THE REQUEST |
Print the lines of the listing below that run from the line containing "You are a computer-use agent. Screen" down to the line containing "click(383, 302)", including both, copied exactly as they appear.

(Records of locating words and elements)
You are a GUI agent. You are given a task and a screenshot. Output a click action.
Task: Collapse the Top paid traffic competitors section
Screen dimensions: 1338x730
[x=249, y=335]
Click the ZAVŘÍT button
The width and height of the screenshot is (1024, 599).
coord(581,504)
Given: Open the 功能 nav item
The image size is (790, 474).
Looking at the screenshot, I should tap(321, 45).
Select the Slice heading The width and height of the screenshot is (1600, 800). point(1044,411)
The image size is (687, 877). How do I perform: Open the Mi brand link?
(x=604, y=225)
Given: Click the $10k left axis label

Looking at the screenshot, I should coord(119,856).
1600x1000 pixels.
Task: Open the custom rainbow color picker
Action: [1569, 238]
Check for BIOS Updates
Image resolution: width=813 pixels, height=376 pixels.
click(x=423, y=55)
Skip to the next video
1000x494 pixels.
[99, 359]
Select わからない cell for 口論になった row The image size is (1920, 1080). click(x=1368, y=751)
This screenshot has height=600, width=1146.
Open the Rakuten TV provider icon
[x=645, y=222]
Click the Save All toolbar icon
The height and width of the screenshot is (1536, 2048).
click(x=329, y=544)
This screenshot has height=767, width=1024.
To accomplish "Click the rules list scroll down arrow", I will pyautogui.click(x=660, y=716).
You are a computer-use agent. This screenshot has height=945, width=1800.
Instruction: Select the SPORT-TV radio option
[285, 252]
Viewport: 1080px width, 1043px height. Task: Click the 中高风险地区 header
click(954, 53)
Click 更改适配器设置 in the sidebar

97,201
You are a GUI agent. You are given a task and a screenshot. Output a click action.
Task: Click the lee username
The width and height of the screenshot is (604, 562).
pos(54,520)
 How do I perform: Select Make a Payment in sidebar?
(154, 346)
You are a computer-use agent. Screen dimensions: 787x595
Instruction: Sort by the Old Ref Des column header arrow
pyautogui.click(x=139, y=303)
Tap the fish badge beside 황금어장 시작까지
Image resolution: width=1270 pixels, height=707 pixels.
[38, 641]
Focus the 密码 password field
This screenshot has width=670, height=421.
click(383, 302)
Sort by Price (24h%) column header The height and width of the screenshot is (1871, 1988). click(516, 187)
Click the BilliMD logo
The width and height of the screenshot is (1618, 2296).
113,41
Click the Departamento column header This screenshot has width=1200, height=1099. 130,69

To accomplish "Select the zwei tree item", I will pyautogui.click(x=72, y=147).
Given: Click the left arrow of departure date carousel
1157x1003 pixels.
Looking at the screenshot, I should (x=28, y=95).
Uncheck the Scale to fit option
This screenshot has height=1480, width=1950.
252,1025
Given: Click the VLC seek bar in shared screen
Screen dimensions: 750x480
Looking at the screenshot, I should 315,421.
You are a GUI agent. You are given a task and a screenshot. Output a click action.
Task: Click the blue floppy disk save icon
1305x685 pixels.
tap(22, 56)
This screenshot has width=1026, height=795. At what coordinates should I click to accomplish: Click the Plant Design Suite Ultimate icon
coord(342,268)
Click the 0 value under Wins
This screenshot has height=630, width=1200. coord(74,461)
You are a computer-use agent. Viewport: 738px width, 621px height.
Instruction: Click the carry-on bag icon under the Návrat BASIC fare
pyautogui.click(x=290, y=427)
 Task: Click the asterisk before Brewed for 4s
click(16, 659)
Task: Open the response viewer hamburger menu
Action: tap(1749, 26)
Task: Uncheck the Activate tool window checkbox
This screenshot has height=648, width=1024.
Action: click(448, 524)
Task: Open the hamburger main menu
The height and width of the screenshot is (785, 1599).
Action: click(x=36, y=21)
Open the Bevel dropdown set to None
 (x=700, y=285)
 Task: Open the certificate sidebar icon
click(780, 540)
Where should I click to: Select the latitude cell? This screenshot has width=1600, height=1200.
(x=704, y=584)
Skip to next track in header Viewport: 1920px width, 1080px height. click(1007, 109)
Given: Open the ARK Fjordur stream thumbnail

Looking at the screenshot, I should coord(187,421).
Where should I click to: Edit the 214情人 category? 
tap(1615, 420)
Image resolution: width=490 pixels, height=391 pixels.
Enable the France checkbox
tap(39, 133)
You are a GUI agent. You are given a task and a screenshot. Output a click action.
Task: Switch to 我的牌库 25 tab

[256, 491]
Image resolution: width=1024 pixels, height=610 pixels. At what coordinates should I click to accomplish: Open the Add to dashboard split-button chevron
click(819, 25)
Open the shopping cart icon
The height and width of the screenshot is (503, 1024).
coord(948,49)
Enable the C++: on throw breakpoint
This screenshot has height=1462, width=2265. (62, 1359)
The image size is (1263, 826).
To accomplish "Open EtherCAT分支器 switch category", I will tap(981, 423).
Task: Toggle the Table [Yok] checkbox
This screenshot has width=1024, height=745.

THE RESULT |
You are a computer-use agent. Screen dimensions: 787x595
Instruction: Sort by the Old Ref Des column header arrow
pyautogui.click(x=139, y=303)
Tap the fish badge beside 황금어장 시작까지
Image resolution: width=1270 pixels, height=707 pixels.
[38, 641]
Focus the 密码 password field
This screenshot has width=670, height=421.
click(383, 302)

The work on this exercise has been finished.